Anna, 1960’ların sonunda şarkıcılık kariyerine de devam etti. Serge Gainsbourg’un yazdığı “Sous le soleil exactement” ve “Roller Girl” ile büyük bir başarı yakaladı. Bu şarkılar Pierre Koralnik’in yönettiği “Anna” adındaki televizyon için çekilen müzikal komedi filminde yer alıyordu. Anna’nın müzikaldeki performansı çok beğenildi. Ayrıca film, Fransız televizyonundaki ilk renkli filmdir. Ardından Karina, Philippe Katerine ile birlikte Une histoire d’amour adlı bir albüm kaydetti ve ardından bir konser turu yaptı. 2005 yılında, filmlerde söylenen şarkılardan oluşan bir koleksiyon olan Chansons de films’i çıkardı.
Roller Girl: https://www.youtube.com/watch?v=Y3ntMc2Fbq4
Sous le soleil exactement: https://www.youtube.com/watch?v=JT9fUUSGtPE
70’li yıllarda da birçok filmde rol alan Anna, aynı zamanda ilk yönetmenlik denemesini yaptı. Her oyuncunun, yönetmenlik mesleğinin zorluğunu kavraması için en azından bir kısa film çekmesi gerektiğini düşünen Anna, aynı zamanda oyunculuğun zorluğunu anlayabilmek için yönetmenlerin de küçük rollerle oyunculuk yapmaları gerektiğini düşünüyordu. Vivre ensemble (1973) isimli filmi hem yazıp hem yöneten Anna Karina’nın filmi, 26. Cannes Film Festivali’nde Eleştirmenler Haftası dizisinde gösterildi.

(Hedef koordinatlarına ilişkin kayıtlar)

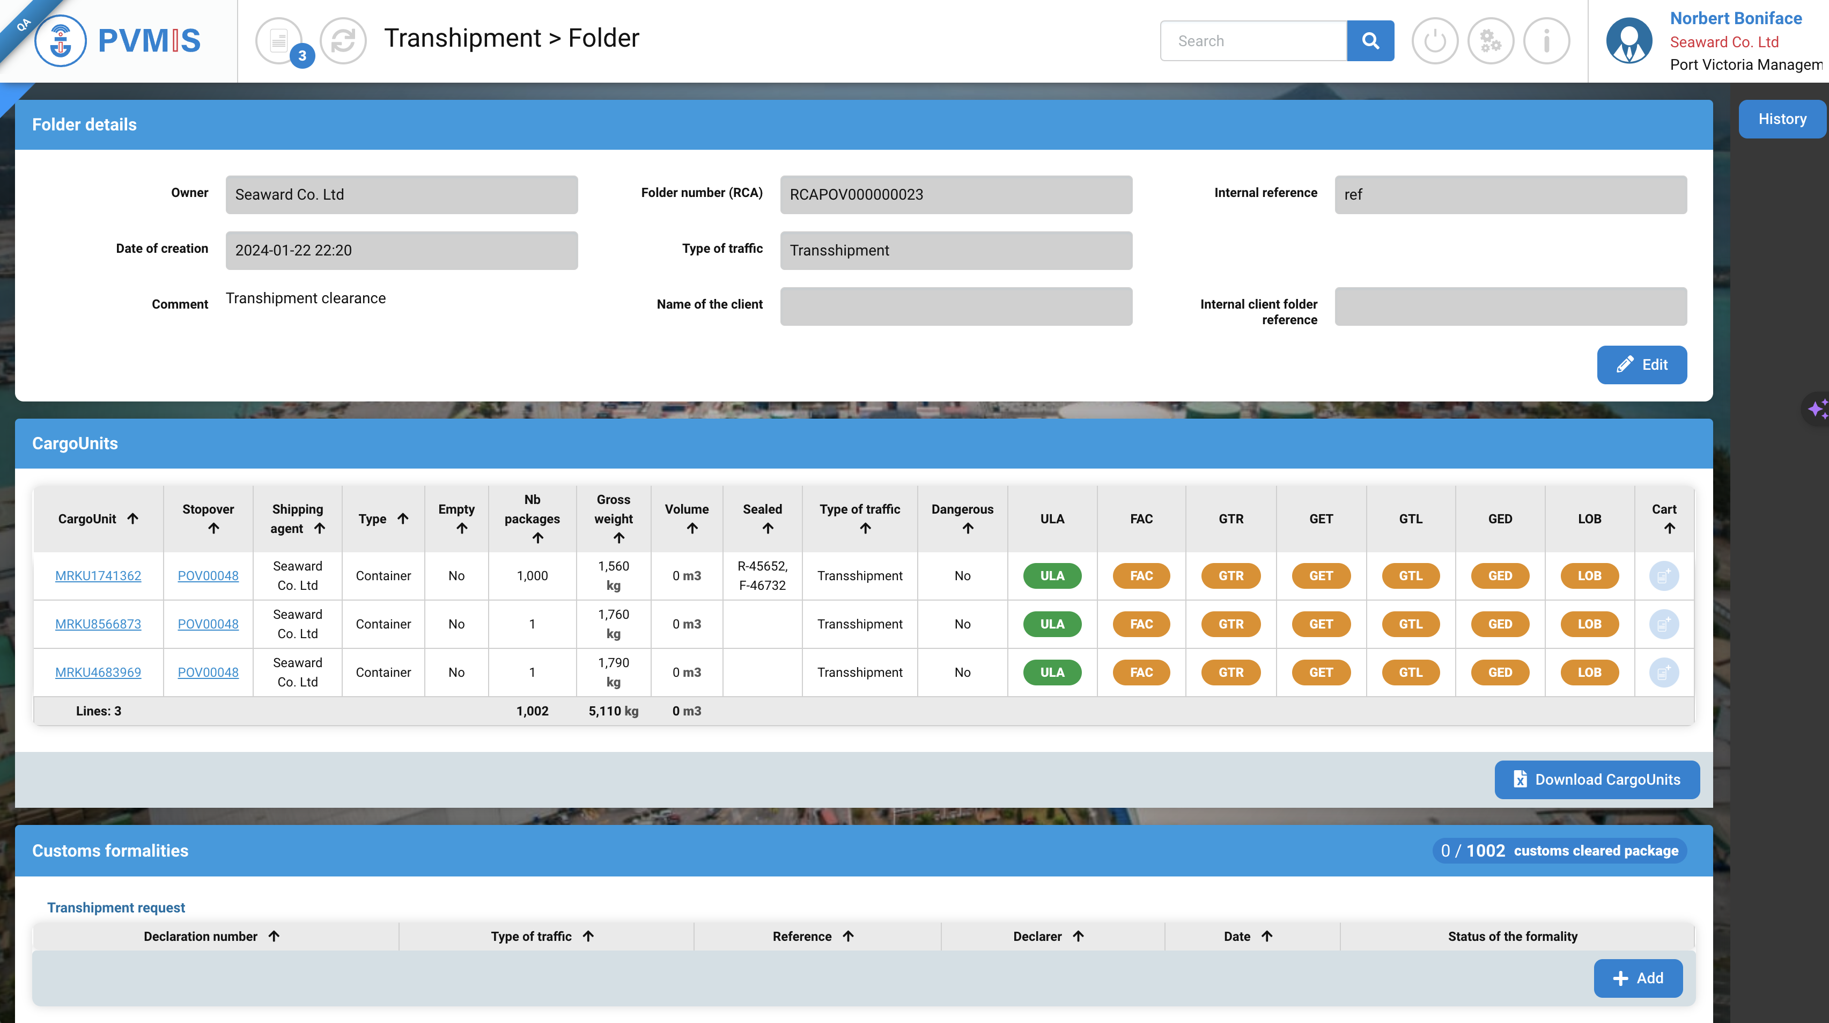Click the information icon in header
Viewport: 1829px width, 1023px height.
coord(1546,40)
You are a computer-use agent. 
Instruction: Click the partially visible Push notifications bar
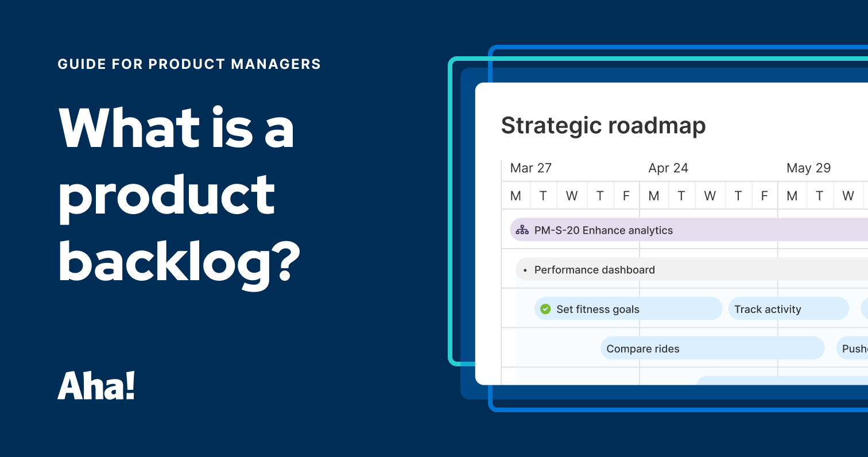coord(855,348)
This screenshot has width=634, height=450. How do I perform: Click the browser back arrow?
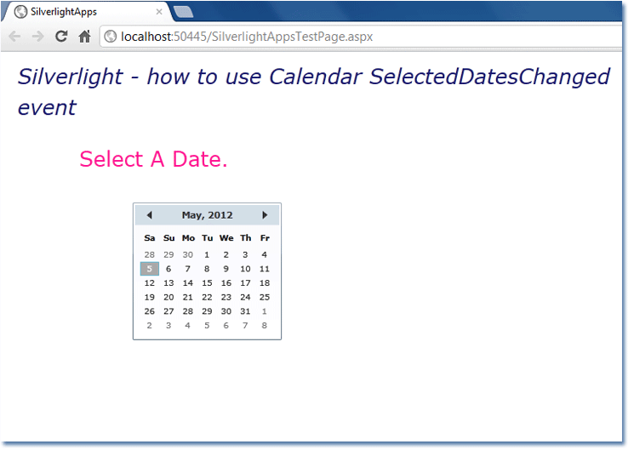[15, 37]
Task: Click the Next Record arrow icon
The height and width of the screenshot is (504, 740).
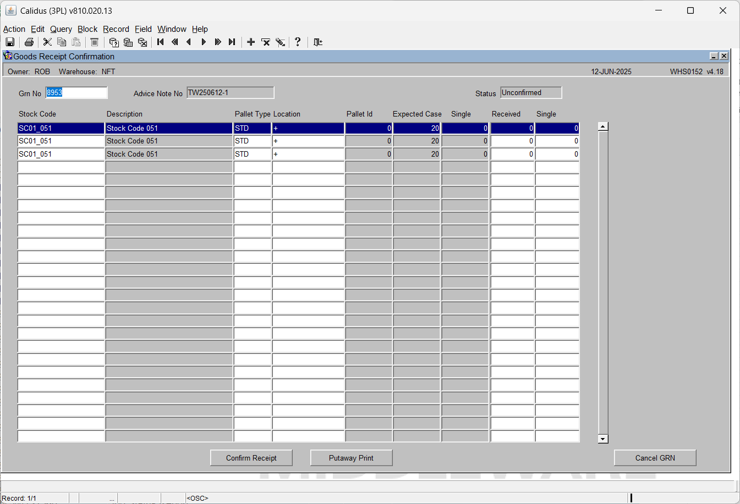Action: 204,42
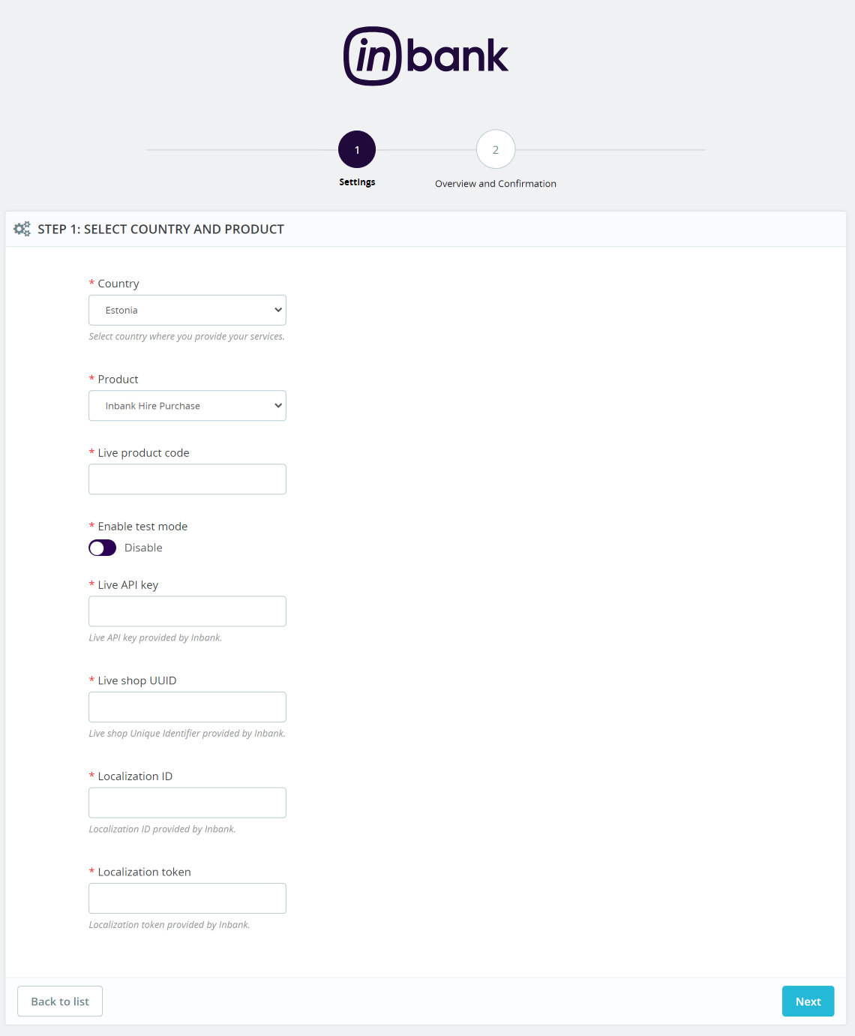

Yapılacaklar
• A. Anna Karina ile ilgili metinde "Anna, 1960’ların sonunda" ile "de films’i çıkardı." arasındaki bölümü, bu ifadeler de dahil olmak üzere aynen aktarın.
• B. Anna Karina ile ilgili metinde Anna Karina dışında adı geçen bütün kişileri sıralayın.
Öğeler farklı bir kaynaktan derlenmiştir.

Yanıtlar
• A.
Anna, 1960’ların sonunda şarkıcılık kariyerine de devam etti. Serge Gainsbourg’un yazdığı “Sous le soleil exactement” ve “Roller Girl” ile büyük bir başarı yakaladı. Bu şarkılar Pierre Koralnik’in yönettiği “Anna” adındaki televizyon için çekilen müzikal komedi filminde yer alıyordu. Anna’nın müzikaldeki performansı çok beğenildi. Ayrıca film, Fransız televizyonundaki ilk renkli filmdir. Ardından Karina, Philippe Katerine ile birlikte Une histoire d’amour adlı bir albüm kaydetti ve ardından bir konser turu yaptı. 2005 yılında, filmlerde söylenen şarkılardan oluşan bir koleksiyon olan Chansons de films’i çıkardı.

• B. Serge Gainsbourg, Pierre Koralnik, Philippe Katerine